Paolo Giordano è del 1982. Dopo liceo e laurea, nonostante avesse opportunità all'estero, ha scelto una borsa di dottorato in fisica delle particelle all'Università di Torino, la sua città.
Venticinque anni e fisico sui generis, ha pubblicato un libro matematicamente sentimentale, emotivamente calcolato, tragicamente spiazzante, dove aritmetica e letteratura si mescolano nella narrazione dei due protagonisti: Alice e Mattia. Giovani adolescenti poi adulti, con esistenze segnate da una sofferenza rappresentata con scienza matematica. A questa stregua: «I numeri primi sono divisibili soltanto per 1 e per se stessi – dice il capitolo 21 –. Se ne stanno al loro posto nell'infinita serie dei numeri naturali, schiacciati come tutti fra due, ma un passo in là rispetto agli altri. Sono numeri sospettosi e solitari e per questo Mattia li trovava meravigliosi. Certe volte pensava che in quella sequenza ci fossero finiti per sbaglio, che vi fossero rimasti intrappolati come perline infilate in una collana. Altre volte, invece, sospettava che anche a loro sarebbe piaciuto essere come tutti, solo dei numeri qualunque, ma che per qualche motivo non ne fossero capaci».
Il titolo del romanzo è, appunto, «La solitudine dei numeri primi» (Mondadori Editore, 17,00 €). In vetta alle classifiche grazie a un poderoso passaparola di lettori straziati, commossi, distrutti dal millimetrico dettaglio della rappresentazione della difficoltà. E dalla geniale prosa di Giordano, che così ci spiega la sua passione, ora divenuta anche professione: «Ho suonato la chitarra per parecchi anni. Poi sono passato alla musica elettronica, fatta con il computer. Mi piaceva maneggiare l'audio dallo schermo di una macchina (con programmi tipo Garage Band, ndr), mi dava la sensazione di libertà estrema e al tempo stesso di gesto dissacrante: guardare il suono e maneggiarlo nell'ombra... Poi però ho capito che la mia cifra sarebbe stata la scrittura, perché per andare così a fondo nel racconto dei sentimenti, soltanto con la scrittura avrei potuto farlo».

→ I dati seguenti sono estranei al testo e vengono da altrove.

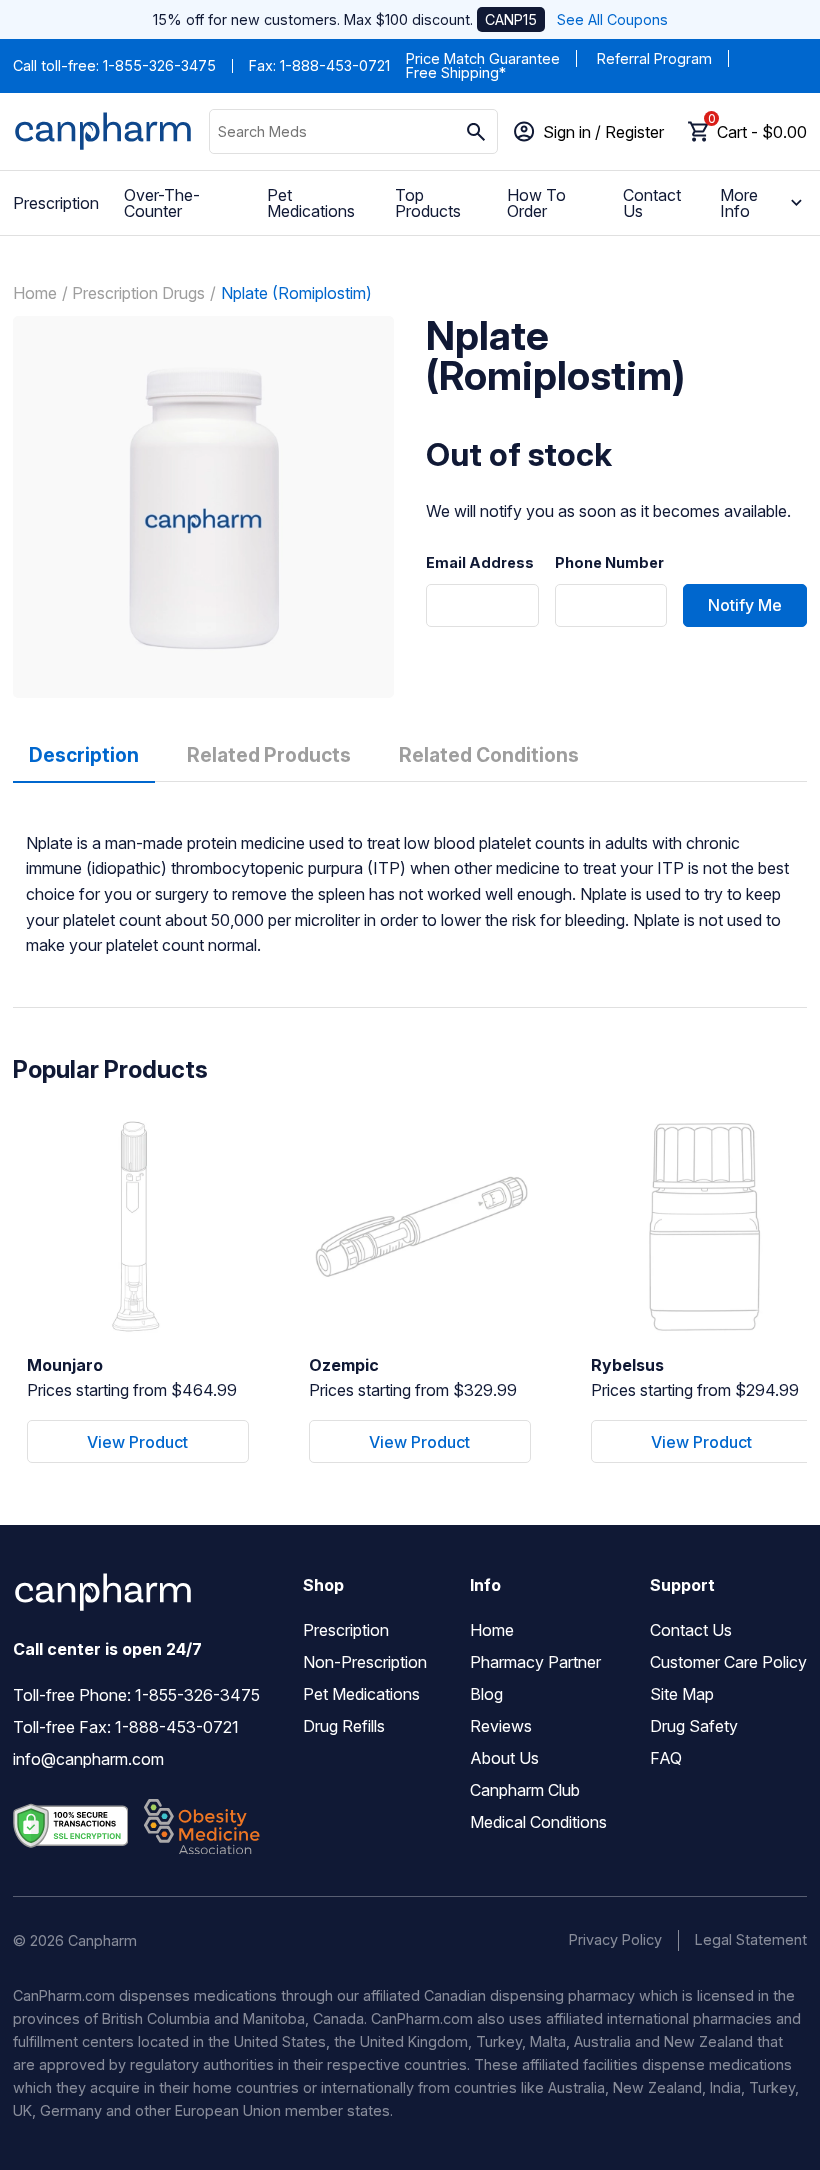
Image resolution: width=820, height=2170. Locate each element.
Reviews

Paolo Giordano vive da solo da 3 anni, nel quartiere di San Mauro. Suo padre è ginecologo. Sua madre è insegnante d'inglese. Di giorno Paolo persegue con metodica precisione numeri e cifre all'interno del laboratorio dell'Università. Di sera, con la stessa visione iper-razionale, scrive. «Quello del laboratorio è un lavoro speculativo – spiega –. Con la scrittura tendo a fare la stessa cosa. Isolare le parti attraverso un'inquadratura molto stretta, quasi a spremere la realtà. Ne ero consapevole quando lo facevo, l'ho anche ammesso nel libro: la violenza è nella precisione del dettaglio».
Per esempio, riportiamo dal romanzo: «Mattia lo faceva apposta a essere così silenzioso in ogni suo movimento. Sapeva che il disordine del mondo non può che aumentare, che il rumore di fondo crescerà fino a coprire ogni segnale coerente, ma era convinto che misurando attentamente ogni suo gesto avrebbe avuto meno colpa di questo lento disfacimento».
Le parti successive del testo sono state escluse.